Saved entries:
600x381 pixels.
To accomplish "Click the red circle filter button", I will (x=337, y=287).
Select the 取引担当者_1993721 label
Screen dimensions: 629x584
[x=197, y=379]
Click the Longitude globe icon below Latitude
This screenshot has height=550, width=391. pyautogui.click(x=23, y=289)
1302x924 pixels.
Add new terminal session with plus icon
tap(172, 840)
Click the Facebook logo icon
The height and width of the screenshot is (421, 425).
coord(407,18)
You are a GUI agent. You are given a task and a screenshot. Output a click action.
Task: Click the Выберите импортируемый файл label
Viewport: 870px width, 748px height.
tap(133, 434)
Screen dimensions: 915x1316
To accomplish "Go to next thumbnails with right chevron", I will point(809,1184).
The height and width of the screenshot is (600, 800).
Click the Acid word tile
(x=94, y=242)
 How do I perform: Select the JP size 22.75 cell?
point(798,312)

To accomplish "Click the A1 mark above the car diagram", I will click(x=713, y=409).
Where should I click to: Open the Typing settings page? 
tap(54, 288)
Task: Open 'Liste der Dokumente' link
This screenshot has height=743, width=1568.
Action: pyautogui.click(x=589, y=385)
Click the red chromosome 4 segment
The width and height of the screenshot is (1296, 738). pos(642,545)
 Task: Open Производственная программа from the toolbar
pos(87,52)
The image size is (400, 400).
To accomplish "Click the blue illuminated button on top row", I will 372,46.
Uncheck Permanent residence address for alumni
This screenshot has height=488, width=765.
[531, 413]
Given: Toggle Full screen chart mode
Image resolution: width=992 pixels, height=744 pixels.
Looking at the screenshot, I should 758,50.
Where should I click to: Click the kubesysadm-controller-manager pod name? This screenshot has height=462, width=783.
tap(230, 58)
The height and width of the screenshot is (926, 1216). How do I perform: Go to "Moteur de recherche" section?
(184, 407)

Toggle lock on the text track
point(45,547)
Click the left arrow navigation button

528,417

**Task description**
Write out exactly each line of the entries, starting at the one containing "Given: Toggle Full screen chart mode" and finishing with the last line.

**Response below**
Given: Toggle Full screen chart mode
Image resolution: width=992 pixels, height=744 pixels.
Looking at the screenshot, I should 758,50.
Where should I click to: Click the kubesysadm-controller-manager pod name? This screenshot has height=462, width=783.
tap(230, 58)
The height and width of the screenshot is (926, 1216). How do I perform: Go to "Moteur de recherche" section?
(184, 407)

Toggle lock on the text track
point(45,547)
Click the left arrow navigation button

528,417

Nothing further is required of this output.